Some of our brewers and distillers don’t need to know the details when it comes to the production process behind the malts we sell—they just want quality grains that are going to set the stage for extraordinary craft beers and spirits.
We get that, and you can always rest assured that we carefully tend to each batch of malted grain to ensure you’re receiving a consistently superior product.
But for those of you who are as passionate as we are about each and every meticulous detail that goes into the grain you’ll ultimately put into your mash, here’s a closer look at the process in one of our world-class malt houses.
We begin the malting process by placing grains into steep tanks.

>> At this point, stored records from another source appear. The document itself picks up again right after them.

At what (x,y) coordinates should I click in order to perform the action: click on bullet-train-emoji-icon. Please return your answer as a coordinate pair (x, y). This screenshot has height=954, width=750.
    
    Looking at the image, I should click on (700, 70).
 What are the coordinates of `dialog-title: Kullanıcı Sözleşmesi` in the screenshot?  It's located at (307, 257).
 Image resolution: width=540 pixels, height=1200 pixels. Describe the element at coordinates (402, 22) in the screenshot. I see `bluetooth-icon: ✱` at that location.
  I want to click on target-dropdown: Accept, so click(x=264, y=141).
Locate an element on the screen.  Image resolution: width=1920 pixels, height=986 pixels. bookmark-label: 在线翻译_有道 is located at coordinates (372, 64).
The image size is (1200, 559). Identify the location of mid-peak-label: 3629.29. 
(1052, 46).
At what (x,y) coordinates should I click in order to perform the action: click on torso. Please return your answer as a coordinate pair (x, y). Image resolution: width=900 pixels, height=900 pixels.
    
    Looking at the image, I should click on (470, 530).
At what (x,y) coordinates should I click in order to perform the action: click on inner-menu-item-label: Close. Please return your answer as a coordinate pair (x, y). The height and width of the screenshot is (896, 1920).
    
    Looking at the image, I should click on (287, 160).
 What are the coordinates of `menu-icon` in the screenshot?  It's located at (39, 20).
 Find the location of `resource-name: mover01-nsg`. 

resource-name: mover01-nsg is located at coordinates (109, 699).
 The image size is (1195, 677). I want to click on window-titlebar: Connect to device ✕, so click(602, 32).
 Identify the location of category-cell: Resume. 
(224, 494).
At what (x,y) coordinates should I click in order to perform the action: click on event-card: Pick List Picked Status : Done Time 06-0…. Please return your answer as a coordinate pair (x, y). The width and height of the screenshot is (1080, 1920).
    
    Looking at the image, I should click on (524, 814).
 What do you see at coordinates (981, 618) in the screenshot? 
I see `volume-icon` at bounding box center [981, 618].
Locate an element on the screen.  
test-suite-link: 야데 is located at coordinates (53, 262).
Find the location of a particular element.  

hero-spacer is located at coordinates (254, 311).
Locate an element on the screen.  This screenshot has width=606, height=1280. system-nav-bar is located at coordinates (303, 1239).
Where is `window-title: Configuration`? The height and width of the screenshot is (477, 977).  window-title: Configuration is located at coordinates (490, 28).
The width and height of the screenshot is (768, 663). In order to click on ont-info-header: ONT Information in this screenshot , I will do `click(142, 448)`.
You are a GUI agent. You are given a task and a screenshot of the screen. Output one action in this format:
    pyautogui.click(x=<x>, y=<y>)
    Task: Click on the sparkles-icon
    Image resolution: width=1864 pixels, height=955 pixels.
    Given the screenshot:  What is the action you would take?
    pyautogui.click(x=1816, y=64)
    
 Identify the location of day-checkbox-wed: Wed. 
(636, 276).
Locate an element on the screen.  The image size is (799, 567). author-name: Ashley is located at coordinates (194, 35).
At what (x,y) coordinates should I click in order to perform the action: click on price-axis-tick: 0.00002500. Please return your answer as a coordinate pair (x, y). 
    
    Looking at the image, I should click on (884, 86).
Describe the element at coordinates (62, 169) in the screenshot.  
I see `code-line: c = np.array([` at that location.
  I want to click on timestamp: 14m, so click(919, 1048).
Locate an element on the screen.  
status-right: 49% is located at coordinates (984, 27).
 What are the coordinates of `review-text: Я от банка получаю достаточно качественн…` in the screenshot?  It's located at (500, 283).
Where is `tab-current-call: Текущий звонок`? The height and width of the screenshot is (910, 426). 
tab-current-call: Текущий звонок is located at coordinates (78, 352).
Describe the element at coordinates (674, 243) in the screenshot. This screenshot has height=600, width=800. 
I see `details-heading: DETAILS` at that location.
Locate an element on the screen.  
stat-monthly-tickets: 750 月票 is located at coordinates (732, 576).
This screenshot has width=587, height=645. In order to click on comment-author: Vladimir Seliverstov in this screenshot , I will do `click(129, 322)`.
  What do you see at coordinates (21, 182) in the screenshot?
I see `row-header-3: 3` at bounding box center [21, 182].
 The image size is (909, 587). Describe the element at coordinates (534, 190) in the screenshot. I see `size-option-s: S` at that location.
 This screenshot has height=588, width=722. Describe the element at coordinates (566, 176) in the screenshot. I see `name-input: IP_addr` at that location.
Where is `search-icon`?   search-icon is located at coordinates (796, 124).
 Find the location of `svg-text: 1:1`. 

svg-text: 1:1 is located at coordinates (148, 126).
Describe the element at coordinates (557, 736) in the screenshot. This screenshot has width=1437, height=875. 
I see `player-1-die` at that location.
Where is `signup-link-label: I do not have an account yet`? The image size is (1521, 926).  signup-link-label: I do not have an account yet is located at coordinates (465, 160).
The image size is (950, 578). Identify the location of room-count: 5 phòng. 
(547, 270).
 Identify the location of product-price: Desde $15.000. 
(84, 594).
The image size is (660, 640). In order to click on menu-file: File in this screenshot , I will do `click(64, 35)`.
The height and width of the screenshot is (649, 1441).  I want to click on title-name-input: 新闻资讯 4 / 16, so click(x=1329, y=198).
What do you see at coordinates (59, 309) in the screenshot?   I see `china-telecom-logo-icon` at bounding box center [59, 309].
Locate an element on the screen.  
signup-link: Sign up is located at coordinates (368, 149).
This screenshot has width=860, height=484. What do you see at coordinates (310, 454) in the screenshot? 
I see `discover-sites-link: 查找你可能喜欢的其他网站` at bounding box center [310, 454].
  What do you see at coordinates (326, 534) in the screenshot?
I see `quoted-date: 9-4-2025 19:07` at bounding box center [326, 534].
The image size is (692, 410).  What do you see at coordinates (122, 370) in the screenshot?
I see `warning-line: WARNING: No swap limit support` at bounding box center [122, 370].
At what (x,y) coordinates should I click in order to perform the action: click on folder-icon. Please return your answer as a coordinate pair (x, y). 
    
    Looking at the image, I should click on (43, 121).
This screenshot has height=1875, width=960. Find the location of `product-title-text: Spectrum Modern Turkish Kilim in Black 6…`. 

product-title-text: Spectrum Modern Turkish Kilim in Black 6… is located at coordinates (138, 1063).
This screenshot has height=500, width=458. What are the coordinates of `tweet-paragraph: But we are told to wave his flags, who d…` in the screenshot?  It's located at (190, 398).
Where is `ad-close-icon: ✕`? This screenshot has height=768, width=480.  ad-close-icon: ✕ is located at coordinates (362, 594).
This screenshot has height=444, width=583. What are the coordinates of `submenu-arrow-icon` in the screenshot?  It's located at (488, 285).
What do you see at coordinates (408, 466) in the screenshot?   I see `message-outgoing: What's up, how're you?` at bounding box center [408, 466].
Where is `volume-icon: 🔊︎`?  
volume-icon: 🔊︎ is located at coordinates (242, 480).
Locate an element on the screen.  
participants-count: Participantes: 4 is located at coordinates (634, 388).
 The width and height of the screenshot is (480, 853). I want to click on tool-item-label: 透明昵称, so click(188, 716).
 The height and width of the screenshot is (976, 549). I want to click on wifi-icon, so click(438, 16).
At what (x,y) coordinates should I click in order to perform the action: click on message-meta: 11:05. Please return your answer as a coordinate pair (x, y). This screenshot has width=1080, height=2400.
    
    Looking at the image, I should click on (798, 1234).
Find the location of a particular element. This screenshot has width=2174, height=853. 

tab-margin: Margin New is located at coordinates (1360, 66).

It is then submerged in water, carefully calibrated to the proper temperature according to the water sensitivity of the particular grain.
The grain soaks for 24 to 48 hours, allowing the water to break down its starch cell walls and proteins, increase the water content of the grain and remove carbon dioxide in the process.
This steeping period prepares our grains for effective germination activity.
Germination of the grain takes place in climate-controlled vessels, where temperature, carbon dioxide and humidity are automatically adjusted, and the grains are carefully churned over a period of four to five days.
The individual grains sprout rootlets, and small leaves begin to form during germination.
By the end of the process, the grain is now termed green malt and is ready to be transferred to a kiln.
The germination process is halted by drying the grains in a kiln with warm air, gradually increased in temperature from 130°F to 185°F.
This max temperature is sometimes lower or higher for certain specialty malts, some of which are subsequently roasted to achieve the desired flavor and color profile.
Kilning the grain drastically reduces its water content and prepares each Prairie Malt product for consistently outstanding performance in your mash or wort.